I  have always had a big interest in both the past and future. I read alot of history and biographies and I also read alot about the future. I was a big fan of John Naisbitt's  Megatrends: Ten New Directions Transforming Our Lives, Megatrends 2000 and Peter Capezio's Powerful Planning Skills: Envisioning the Future and Making it Happen. I am currently reading a book called Futuring: The Exploration of the Future by Edward Cornish. In his first chapter I was able to find a lesson that I thought was very applicable to strategic HR. He talked about the seven lessons we can learn from the great explorers of the past. These lessons include:
  1. Prepare for what you will face in the future. There was never a successful explorer who did not sit down and make a list of what needed to be taken and prepared. Any explorer who did not do this preparation was not famous. They were dead. You cannot have a "we will cross that bridge when we get to it" attitude in HR.
  2. Anticipate future needs. This is implied by lesson 1. You cannot predict the future, but you can anticipate it. You can review scenarios and determine what is likely to occur. So if you are going to drastically change a process, or benefit program, or staffing think about what all the possible reactions may be and prepare for them.
  3. Use poor information when necessary. There may not be a good or perfect "road map" for where you are headed to, but someone has probably tried it already. They may have failed, but at least you have some information on which to base your decisions. Perhaps under a different set of circumstances you had tried to do something in the past and failed. You will not want to recreate that but at least there is the beginning of a "map" you can work with.
  4. Expect the Unexpected. Realize that "the best laid plans of men oft go awry". Have a contingency for dealing with something occurring that you had not planned for. What do you do if the company outing you had been planning for six months is to occur the same day a tornado occurs?
  5. Think long term as well as short term. Often projects, programs, and changes may get delayed, tabled or even cancelled in the short term. What can you do to foster your long term plans until a more favorable set of circumstances occurs?
  6. Dream productively. This is your vision. But is not just fantasizing. Great explorers are doers. As Cornish says "For the great explorers, dreaming was not idle reverie but research- a mental exploration of what lay ahead. By fantasizing about future events, they could explore alternative goals and strategies and thus develop and select worthwhile and achievable goals, as well as imaginative but realistic strategies for reaching the goals they selected."
  7. Learn from your predecessors. Read what you can that has been published by others who have attempted what you want to attempt. It is doubtful that you will be the first that has ever attempted what you want to do. (Most of us are not that brave.) But even if you are there may still be someone who may have done something similar that your can learn from. Remember the saying "those who ignore history are bound to repeat it."
There you go. Seven Steps to being proactive. Lessons we have learned from the great explorers. Follow their lead and you may lead your company to great things.

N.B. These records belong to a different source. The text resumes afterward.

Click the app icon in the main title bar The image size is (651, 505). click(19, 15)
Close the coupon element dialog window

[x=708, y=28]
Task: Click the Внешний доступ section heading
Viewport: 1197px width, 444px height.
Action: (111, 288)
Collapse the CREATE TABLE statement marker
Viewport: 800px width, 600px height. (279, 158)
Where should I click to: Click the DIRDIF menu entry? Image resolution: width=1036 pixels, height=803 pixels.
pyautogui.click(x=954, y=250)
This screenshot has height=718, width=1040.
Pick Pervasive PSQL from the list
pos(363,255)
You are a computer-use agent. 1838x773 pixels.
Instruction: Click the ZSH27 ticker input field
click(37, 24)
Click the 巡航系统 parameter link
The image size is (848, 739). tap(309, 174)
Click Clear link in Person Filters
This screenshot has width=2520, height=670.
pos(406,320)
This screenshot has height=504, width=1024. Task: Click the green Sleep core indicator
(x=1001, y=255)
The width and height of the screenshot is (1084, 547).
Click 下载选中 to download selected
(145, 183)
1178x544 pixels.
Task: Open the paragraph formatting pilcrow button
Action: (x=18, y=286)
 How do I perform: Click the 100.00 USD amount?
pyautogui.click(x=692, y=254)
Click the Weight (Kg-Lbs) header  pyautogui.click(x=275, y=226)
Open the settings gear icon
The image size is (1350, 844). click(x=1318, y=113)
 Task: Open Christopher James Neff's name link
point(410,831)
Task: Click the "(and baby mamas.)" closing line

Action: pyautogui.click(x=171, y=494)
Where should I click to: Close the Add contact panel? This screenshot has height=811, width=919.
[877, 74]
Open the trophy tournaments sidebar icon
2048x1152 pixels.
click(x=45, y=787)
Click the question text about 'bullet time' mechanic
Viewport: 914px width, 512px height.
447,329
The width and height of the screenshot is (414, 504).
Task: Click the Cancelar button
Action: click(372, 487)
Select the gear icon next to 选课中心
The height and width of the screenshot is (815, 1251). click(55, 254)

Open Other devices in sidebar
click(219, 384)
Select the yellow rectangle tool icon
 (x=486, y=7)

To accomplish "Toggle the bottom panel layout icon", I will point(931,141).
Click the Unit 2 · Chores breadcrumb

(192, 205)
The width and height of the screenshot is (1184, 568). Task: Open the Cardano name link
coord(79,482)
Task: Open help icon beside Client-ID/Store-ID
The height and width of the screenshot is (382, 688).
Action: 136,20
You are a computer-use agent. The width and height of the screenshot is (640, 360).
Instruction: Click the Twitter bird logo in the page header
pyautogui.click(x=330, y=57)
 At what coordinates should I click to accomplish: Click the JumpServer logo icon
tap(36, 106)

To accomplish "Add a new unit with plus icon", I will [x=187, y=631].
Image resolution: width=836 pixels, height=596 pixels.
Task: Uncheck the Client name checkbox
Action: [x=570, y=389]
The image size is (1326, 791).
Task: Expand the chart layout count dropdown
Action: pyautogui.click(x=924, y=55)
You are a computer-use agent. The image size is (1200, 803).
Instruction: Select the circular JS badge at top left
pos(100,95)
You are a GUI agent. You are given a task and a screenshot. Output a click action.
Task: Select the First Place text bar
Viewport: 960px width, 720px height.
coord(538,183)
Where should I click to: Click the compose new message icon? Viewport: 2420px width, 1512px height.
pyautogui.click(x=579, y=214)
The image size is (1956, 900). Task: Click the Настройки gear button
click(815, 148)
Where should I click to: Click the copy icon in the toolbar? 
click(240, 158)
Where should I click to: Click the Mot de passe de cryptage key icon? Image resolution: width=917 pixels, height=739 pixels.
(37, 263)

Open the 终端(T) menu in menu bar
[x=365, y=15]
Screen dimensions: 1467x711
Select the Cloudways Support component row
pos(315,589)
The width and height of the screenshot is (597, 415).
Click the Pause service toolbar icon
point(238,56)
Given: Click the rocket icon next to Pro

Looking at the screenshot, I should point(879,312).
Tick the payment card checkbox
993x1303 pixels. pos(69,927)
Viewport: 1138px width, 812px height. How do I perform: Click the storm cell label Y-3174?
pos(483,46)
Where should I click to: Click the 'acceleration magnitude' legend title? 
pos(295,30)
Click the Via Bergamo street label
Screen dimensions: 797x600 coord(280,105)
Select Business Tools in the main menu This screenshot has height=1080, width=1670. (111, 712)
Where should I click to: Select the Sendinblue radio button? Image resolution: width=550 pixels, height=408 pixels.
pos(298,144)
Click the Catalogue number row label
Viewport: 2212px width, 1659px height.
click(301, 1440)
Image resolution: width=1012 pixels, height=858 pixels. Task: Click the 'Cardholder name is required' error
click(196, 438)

Be sure to document along the way so others may follow your foot steps as some point.

1 comment:

Anonymous said...

3 years ago, tornado the week before our picnic. 300 trees down, damage to pavillion, and the park closed. So, we changed the date to a later time and went to a minor league baseball game instead, with dinner served and prizes given by drawing instead of playing bingo, which we always did. Forced us into a new experience, and it worked out great.